The calmodulin inhibitors trifluoperazine (TFP), chlorpromazine (CPZ), and promethazine (PZ) were tested for effects on stimulus-secretion coupling in in vitro bullfrog gastric mucosa. When added to histamine-stimulated tissues, the drugs caused H+ secretion to decrease and transepithelial resistance to increase over a 2-h time course. The potency sequence was TFP (IC50 = 40 microM) greater than CPZ (IC50 = 72 microM) congruent to PZ (IC50 = 72 microM). Anesthetics and other phenothiazines with weak anticalmodulin activity had no effect on secretory parameters. In the presence of histamine, further addition of isobutylmethylxanthine (IBMX, a phosphodiesterase inhibitor) plus dibutyryl cAMP (DBcAMP), IBMX alone, or forskolin (a specific activator of adenylate cyclase) to phenothiazine-inhibited tissues caused full resumption of secretory activity. If TFP (50 microM) was added before stimulation with histamine, the normal increases in tissue cAMP content (which occurs primarily in oxyntic cells), oxyntic cell apical membrane elaboration (morphometric analysis of electron micrographs), and H+ secretion were all blocked.
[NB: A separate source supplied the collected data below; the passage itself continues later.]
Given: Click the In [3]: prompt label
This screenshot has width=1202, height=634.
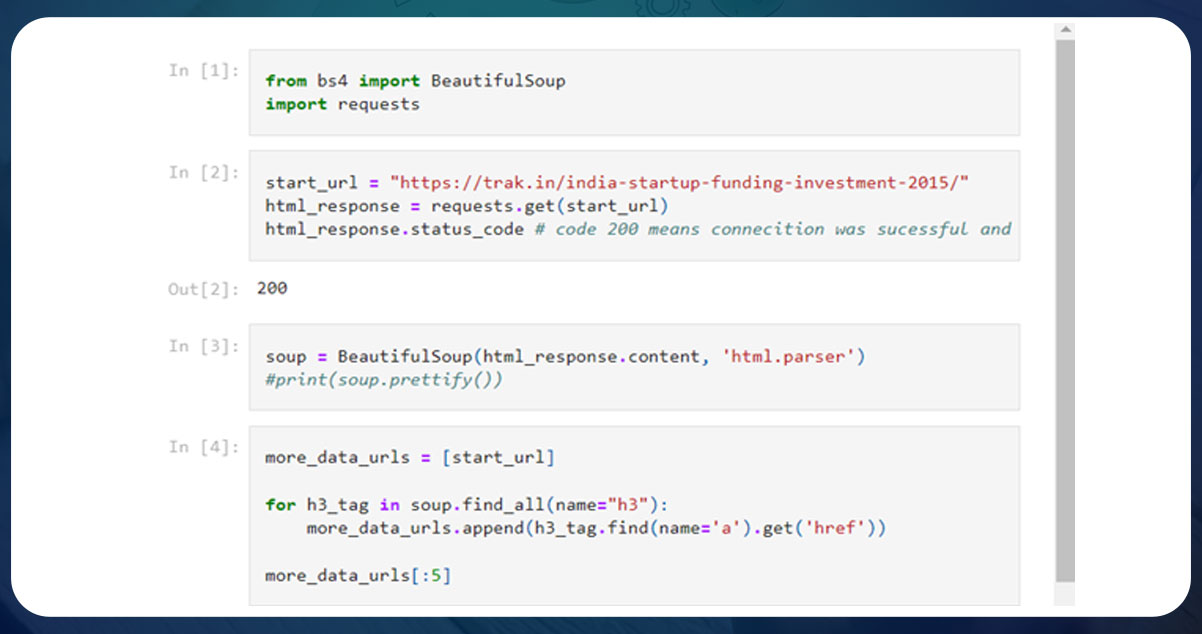Looking at the screenshot, I should click(203, 346).
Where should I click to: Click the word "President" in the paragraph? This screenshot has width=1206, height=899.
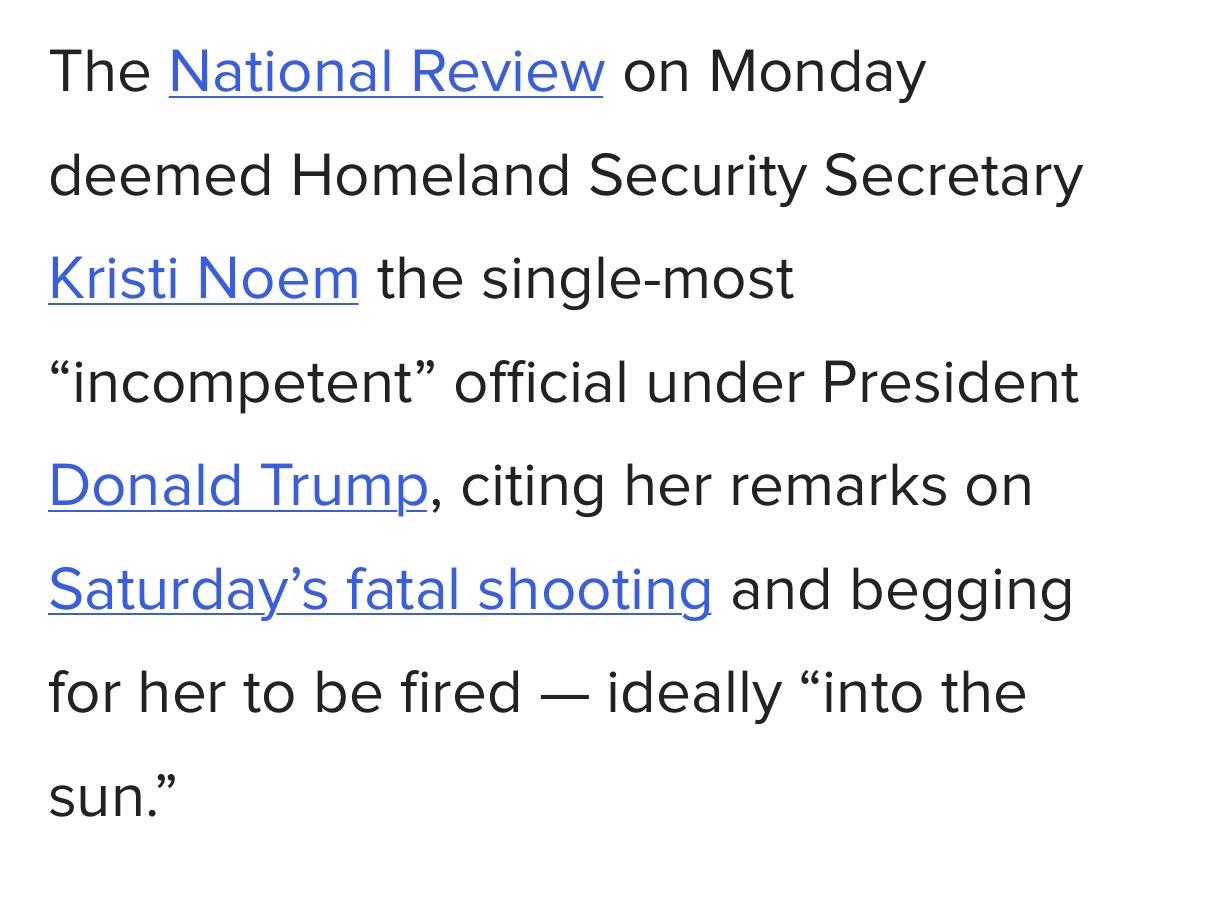coord(950,383)
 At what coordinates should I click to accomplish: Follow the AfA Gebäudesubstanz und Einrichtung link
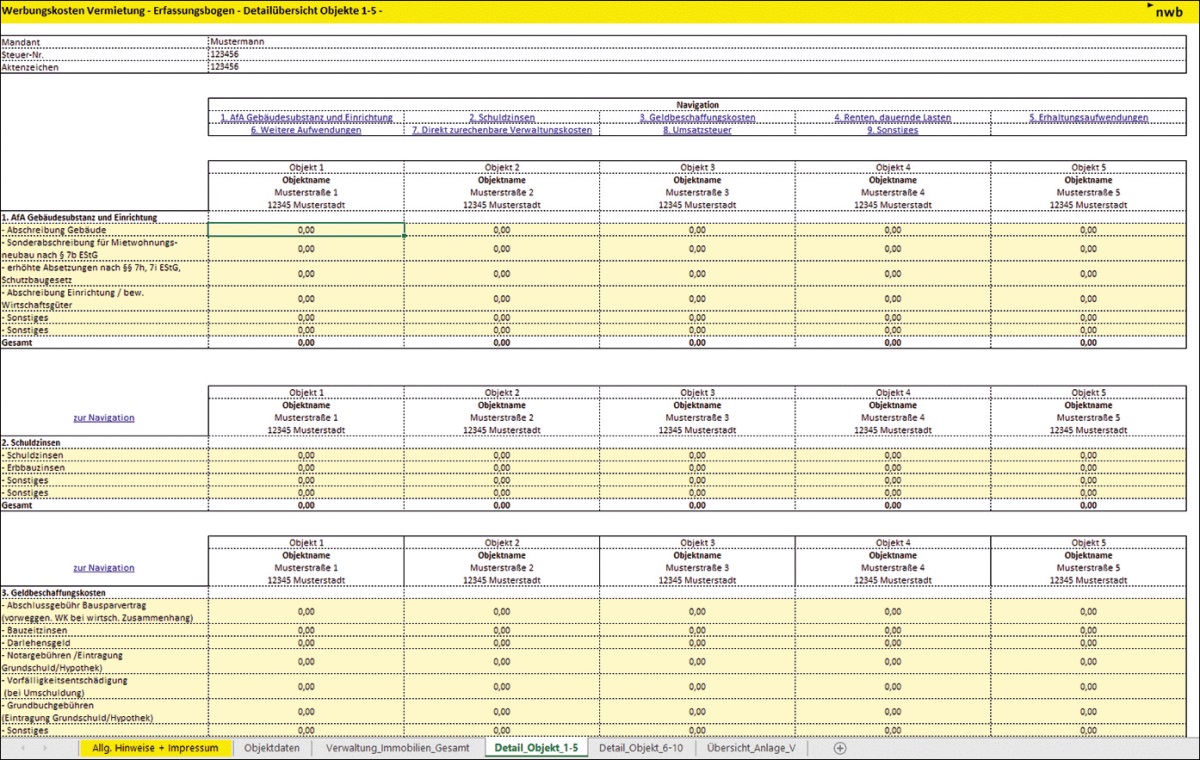pos(306,117)
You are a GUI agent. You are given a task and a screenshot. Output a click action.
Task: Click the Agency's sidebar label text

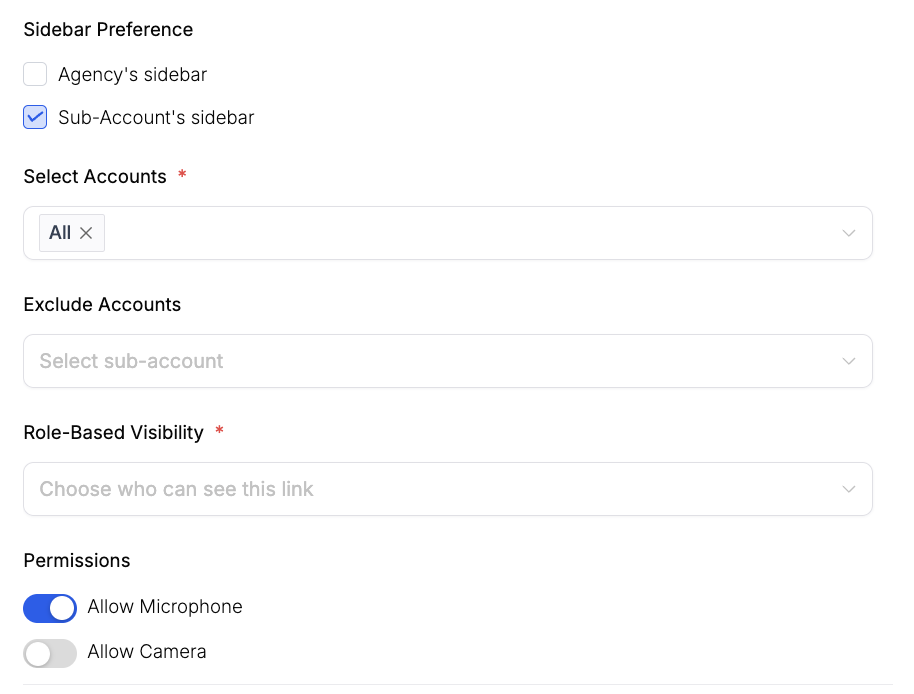(x=132, y=74)
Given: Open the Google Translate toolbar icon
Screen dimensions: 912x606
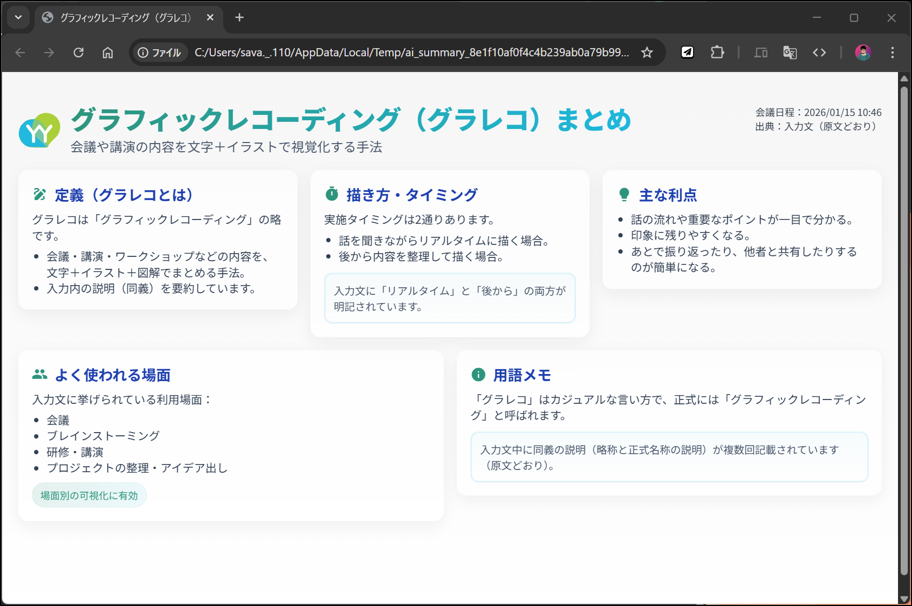Looking at the screenshot, I should point(790,52).
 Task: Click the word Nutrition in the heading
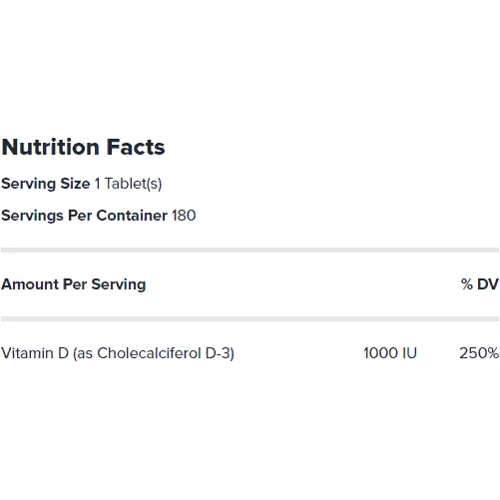[x=51, y=147]
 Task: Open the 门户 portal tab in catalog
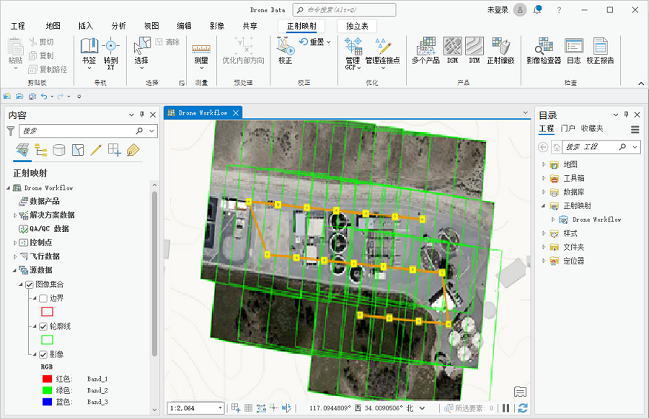click(x=567, y=129)
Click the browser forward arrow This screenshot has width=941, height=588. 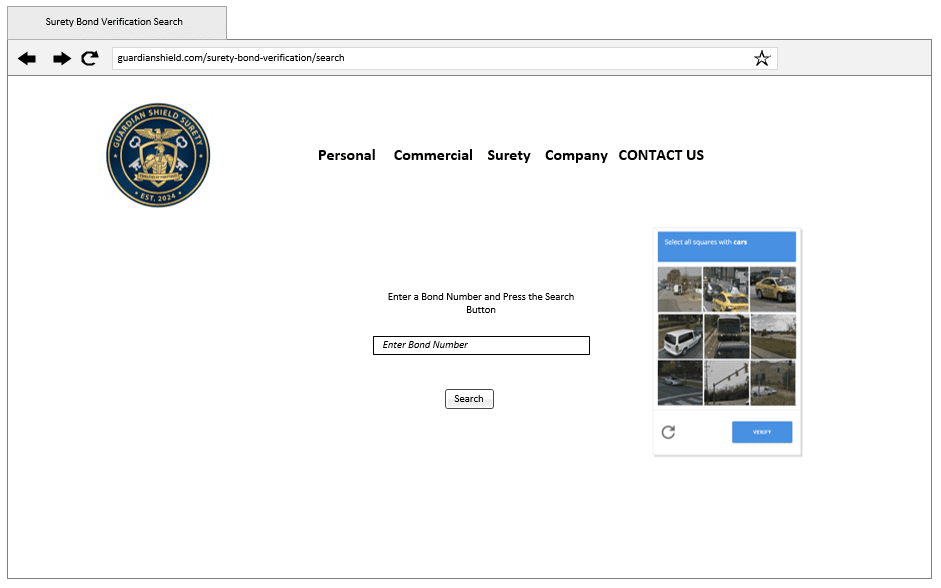pyautogui.click(x=62, y=59)
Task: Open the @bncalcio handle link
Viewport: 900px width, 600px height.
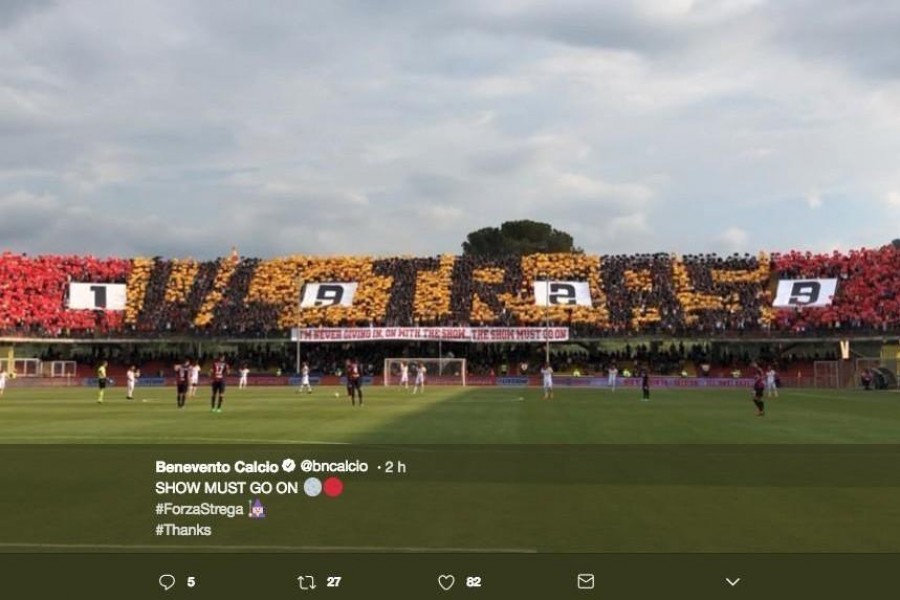Action: (x=334, y=466)
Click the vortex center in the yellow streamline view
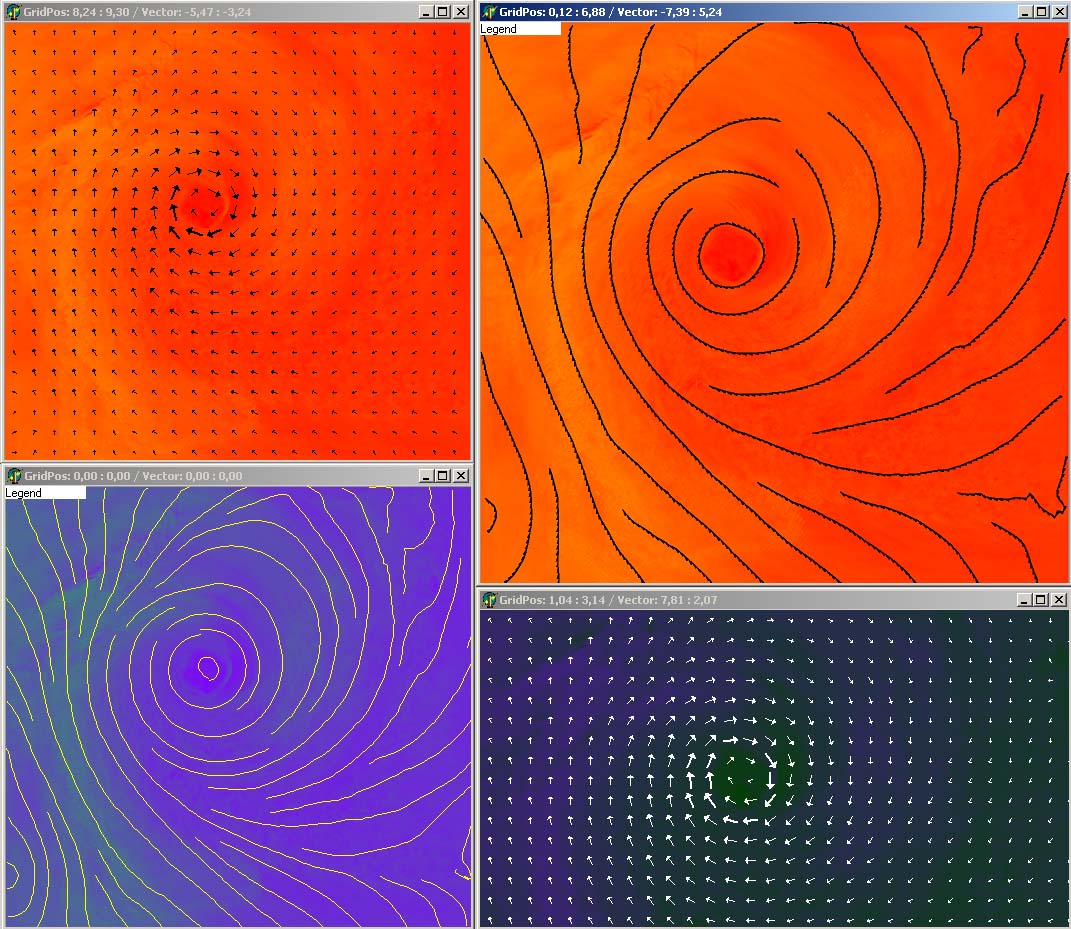This screenshot has width=1071, height=929. pos(208,667)
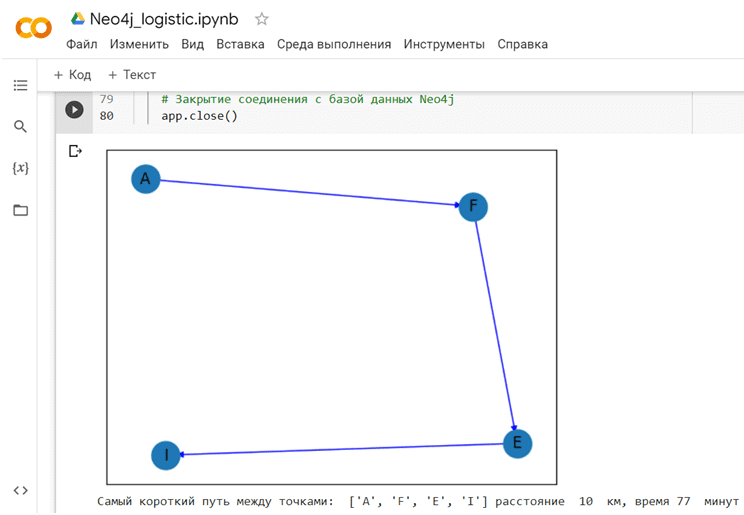Open the Вид menu

192,44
Subsequent addition of IBMX or IBMX plus DBcAMP completely reversed the TFP effect. These results indicate that the histamine-sensitive adenylate cyclase may be the site of TFP inhibition and Ca2+-calmodulin regulation; since these drugs inhibited stimulation by DBcAMP plus IBMX, they may also be exerting additional effects distal to cAMP generation.